When it became clear she wasn’t going to ask any more he turned the subject back to her dress fitting.
‘Will the dress be ready in time for the ball in two days?’
‘Mrs Farrar assures me it will be ready even if she has to stay up all night.’
‘Good. I don’t want anything to upset our plans.’ He saw her stiffen at the idea of the ball but couldn’t stop himself from adding, ‘It is very important we reintroduce you to society as my wife.’
‘We wouldn’t want the gossips speculating about whom you might have holed up in here,’ Lucy murmured.
‘This isn’t a joke, Lucy.’
‘I know. It’s my life.’
‘Our life. As husband and wife.’
‘But my freedom.’
‘Freedom?’ he asked, letting out a cold laugh. ‘I thought you’d grown up in the year we were apart, Lucy. No one is free, we all have responsibilities, all have to do things we don’t want to.’
‘You get to choose how your life ends up,’ Lucy said, turning to face him, lifting her chin so she was looking him straight in the eye. ‘And how mine does.’
‘There you are wrong. No matter what I feel, we’re still married—I’m just as trapped by that as you.’
Her eyes searched his face, as if trying to work out his true feelings.
‘You have the power to at least apply for a divorce—only men can do that. You have the power to set me free from this marriage, let me go back to my old life.’
‘That’s not going to happen, Lucy. We’re married and married couples live together and they socialise together. I’m not asking you to chop off a limb or scale a mountain. All I want is for you to fulfil your part of our wedding vows.’
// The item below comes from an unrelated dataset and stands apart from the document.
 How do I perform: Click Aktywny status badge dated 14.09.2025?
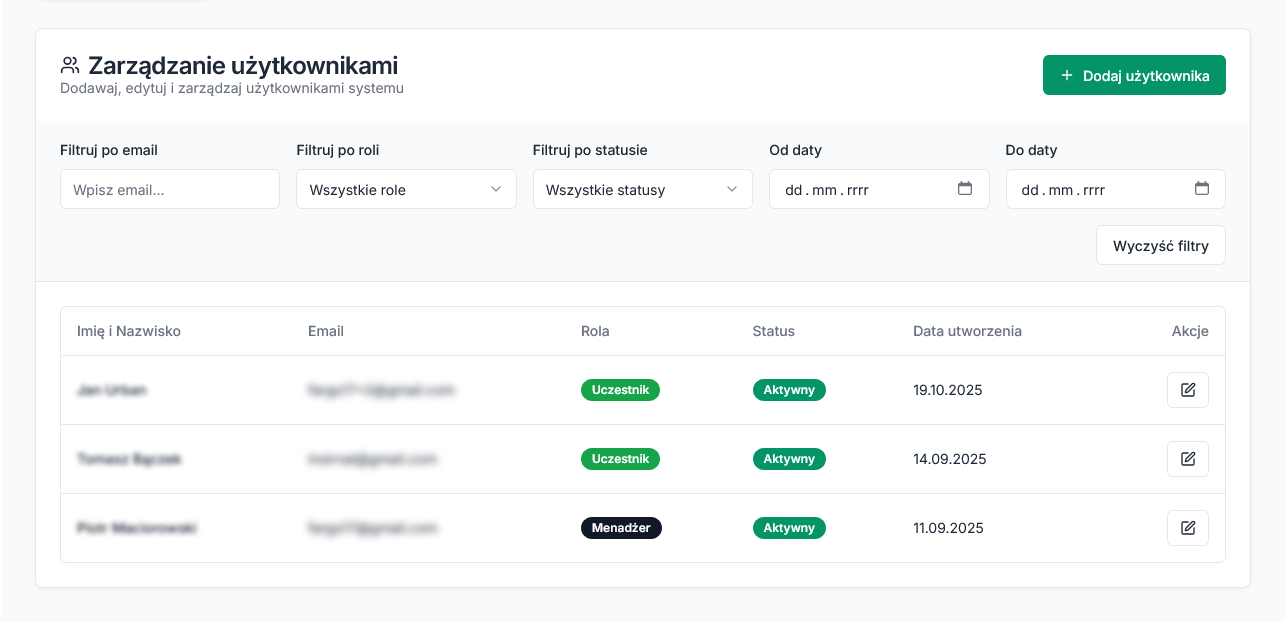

They stared at each other in silence for over a minute before Lucy turned on her heel and stalked away. Oliver waited until he was alone in his study before he sagged. That exchange had not gone as he’d hoped. Every time he clashed with Lucy he wished it ended differently, but she was so distant, so difficult to engage and he could feel the simmering anger beneath his own words. How could she treat him like this when it had been she who’d run away? She who had taken their son? She didn’t have the right to remain aloof and angry. Admittedly she’d built a life for herself in the year they’d been separated, but that was none of his concern. He wanted her back here as his wife and if he could, he’d wipe out all trace of the world she’d been living in, but realistically he knew that wasn’t an option.
He wondered if she would ever thaw, if she would ever look at him with anything more than distant coolness. Surprisingly he wanted that, even though he doubted he could ever return the feelings. Perhaps they were destined to live their lives as many married couples did, putting on a front for society events and then barely speaking at home. It was what he’d imagined, when he’d first found her, but every so often he wondered if that would be enough or if one day, when his vexation had burnt itself out, whether he would want more than a cold and unfeeling marriage.